I was at work the other day when my wife called. Lately when she calls, I pick up the phone and hear my 4 year old son’s voice.
"Hi, Daddy, do you want to play eye spy?" That’s good for a laugh no matter how many times I try to explain to him that we need to be together when we play eye spy. But today’s call was different.
My kids were both shouting, "Daddy, we got a turkey, there’s a turkey!"
"There’s a turkey on the porch,” my wife added. “He’s looking in the window, what do you think I should do?"
Having a turkey in the yard isn’t a big deal really. We get them all the time. I’ve even seen one come down out of my kid’s clubhouse and down the slide.
"Did you take any pictures? I can blog about it."
"He’s standing near your turkey fryer. Thanksgiving was four months ago, you think that you’d have put the fryer away by now."
"See if you can get a picture of him standing near the fryer."
"The kids want to go outside," she said completely ignoring my comment. She’s great at that. I’ve wasted some of my best humor on this woman.
"And he’s pooping all over the place. You need to clean that up when you get home."
"Just open the door and shoo him away."
"He’s hoping around, I think he’s hurt."
"Why didn’t you say so? You better call animal control if he’s hurt."

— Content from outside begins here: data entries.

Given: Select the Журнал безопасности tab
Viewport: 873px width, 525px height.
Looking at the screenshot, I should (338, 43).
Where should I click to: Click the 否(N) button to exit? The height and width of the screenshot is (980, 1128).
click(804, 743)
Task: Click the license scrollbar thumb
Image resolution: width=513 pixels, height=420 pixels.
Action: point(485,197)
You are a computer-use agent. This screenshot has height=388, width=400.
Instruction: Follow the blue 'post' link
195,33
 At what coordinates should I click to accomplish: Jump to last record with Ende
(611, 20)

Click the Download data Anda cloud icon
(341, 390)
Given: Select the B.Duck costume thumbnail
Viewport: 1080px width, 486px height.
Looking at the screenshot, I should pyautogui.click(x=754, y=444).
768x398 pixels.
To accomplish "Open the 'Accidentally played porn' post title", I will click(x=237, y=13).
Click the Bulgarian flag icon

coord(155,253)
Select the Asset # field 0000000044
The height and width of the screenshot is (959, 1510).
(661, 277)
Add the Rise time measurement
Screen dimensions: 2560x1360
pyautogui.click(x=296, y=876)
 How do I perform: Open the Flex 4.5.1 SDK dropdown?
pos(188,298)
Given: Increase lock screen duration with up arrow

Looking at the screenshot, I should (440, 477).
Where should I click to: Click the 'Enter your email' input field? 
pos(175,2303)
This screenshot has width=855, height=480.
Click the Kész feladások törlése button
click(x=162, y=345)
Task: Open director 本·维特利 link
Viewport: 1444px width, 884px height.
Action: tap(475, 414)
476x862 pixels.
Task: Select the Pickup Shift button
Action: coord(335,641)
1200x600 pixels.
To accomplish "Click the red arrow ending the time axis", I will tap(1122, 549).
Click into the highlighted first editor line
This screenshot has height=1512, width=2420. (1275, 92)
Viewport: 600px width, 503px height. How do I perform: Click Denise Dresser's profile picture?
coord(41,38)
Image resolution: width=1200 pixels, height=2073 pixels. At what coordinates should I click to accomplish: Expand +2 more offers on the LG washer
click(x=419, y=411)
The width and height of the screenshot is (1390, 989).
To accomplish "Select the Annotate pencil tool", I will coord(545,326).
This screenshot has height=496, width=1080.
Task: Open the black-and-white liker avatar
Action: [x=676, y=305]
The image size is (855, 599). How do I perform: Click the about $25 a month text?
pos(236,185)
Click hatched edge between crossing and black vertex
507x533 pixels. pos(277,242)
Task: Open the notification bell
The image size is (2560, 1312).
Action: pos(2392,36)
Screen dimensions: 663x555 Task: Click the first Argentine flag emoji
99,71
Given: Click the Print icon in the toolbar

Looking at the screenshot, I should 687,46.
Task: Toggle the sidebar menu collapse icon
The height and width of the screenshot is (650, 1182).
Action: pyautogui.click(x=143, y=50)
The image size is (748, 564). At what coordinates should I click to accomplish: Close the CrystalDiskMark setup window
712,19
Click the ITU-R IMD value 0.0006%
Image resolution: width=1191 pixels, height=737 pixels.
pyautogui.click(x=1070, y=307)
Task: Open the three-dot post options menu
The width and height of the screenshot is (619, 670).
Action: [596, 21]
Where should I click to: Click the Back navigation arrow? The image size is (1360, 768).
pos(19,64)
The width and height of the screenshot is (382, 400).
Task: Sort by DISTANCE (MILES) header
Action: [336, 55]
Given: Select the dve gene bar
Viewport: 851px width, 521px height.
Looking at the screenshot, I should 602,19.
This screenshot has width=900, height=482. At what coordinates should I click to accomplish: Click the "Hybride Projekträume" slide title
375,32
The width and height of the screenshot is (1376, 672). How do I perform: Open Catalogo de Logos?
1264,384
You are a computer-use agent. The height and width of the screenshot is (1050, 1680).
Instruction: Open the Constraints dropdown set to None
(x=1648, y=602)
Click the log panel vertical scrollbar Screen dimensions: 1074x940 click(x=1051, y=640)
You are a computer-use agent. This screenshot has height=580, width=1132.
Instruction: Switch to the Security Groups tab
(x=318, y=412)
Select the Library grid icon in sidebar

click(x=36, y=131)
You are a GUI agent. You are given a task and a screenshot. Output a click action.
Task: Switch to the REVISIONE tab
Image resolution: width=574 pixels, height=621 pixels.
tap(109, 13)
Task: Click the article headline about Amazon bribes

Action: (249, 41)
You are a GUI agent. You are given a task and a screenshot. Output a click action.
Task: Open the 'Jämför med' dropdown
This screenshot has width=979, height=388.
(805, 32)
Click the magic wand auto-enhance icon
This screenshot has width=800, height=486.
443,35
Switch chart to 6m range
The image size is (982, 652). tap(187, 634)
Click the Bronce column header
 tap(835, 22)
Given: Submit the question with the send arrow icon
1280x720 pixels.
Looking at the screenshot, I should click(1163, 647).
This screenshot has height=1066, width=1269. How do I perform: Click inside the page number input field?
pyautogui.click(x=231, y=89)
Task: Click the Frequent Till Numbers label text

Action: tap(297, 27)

When we had a giant snapping turtle in our yard, animal control found a turtle nest with eggs across the street from my house so they said they couldn’t move the mother turtle. Hopefully, they’ll be of more help this time.
So I called back an hour later to see what happened and my wife told me that Animal Control sent a tiny little women with a giant net to capture the turkey. Really, a giant net? Like a fishing net? No, more like a butterfly net but bigger.
“So did she catch the turkey?"
"No, he hopped around and then flew away.”
“So that was it?”
"Yeah and you better clean up the porch when you get home."